Search the material for the word "button" and report each line where it turns up.

┄┄┄┄┄┄┄┄┄┄┄┄┄┄┄┄┄┄┄┄

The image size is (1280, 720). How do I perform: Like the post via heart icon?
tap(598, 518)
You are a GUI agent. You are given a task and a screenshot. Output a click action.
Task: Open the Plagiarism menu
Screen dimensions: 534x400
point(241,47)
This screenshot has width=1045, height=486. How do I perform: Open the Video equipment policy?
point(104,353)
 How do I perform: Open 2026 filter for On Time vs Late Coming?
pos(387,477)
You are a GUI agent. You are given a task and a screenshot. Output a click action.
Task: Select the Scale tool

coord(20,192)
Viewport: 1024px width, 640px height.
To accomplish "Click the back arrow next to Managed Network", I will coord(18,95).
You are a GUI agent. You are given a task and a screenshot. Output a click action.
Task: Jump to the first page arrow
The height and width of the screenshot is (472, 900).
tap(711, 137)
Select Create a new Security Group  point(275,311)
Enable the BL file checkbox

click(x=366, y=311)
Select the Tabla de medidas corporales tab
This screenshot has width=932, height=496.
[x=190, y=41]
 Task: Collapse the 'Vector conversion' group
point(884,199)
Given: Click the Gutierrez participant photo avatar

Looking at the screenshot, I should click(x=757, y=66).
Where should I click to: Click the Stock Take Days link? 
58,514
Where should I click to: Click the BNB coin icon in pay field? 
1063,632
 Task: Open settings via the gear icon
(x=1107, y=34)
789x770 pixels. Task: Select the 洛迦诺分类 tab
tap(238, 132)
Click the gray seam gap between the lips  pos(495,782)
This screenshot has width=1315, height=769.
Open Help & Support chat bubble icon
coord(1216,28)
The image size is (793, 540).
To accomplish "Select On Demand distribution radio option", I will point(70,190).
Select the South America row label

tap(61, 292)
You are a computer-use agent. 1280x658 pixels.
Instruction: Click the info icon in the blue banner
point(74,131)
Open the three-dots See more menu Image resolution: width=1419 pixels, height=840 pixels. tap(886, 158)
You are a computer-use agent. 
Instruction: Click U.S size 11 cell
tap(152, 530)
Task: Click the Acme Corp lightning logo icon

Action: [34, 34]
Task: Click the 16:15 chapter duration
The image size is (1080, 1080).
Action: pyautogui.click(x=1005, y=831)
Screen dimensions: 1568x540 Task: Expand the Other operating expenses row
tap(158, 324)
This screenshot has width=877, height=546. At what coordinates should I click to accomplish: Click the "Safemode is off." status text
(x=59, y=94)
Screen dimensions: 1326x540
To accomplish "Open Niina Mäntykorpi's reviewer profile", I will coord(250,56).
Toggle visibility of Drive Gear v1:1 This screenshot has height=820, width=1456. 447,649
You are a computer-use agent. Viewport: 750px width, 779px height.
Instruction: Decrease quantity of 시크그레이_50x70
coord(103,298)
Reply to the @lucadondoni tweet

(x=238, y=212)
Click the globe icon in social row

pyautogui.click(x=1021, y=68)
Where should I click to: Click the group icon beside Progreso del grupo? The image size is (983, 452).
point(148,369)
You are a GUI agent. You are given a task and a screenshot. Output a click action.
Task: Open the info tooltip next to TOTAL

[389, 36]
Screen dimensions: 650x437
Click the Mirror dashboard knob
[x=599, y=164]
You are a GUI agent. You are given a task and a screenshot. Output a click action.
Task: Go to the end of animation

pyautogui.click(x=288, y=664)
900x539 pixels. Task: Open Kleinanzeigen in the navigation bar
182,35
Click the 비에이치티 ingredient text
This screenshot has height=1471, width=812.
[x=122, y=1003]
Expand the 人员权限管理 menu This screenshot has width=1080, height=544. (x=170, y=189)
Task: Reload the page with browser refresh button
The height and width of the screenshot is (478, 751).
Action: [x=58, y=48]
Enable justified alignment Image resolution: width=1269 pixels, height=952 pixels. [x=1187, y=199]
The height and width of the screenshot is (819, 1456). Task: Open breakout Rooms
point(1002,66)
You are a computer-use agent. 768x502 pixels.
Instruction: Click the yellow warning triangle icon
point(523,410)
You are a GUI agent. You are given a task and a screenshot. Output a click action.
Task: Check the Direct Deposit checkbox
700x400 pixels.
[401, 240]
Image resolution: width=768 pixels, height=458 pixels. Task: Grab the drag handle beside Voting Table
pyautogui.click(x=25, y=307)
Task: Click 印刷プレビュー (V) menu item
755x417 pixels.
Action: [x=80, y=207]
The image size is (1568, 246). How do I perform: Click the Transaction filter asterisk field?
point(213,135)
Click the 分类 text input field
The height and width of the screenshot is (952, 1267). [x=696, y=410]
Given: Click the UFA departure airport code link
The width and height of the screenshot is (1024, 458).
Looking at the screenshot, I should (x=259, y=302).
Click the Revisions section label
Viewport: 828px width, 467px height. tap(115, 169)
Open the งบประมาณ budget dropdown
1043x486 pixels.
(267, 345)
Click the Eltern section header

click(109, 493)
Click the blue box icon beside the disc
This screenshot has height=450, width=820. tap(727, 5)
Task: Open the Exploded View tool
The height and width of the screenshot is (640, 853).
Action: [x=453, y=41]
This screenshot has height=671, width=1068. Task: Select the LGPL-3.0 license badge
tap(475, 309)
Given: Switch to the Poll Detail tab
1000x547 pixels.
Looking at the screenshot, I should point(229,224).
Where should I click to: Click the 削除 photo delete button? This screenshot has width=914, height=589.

┄┄┄┄┄┄┄┄┄┄┄┄┄┄┄┄┄┄┄┄

YOUR SOLUTION:
Task: Reload the page with browser refresh button
Where should I click to: Click the 削除 photo delete button? This screenshot has width=914, height=589.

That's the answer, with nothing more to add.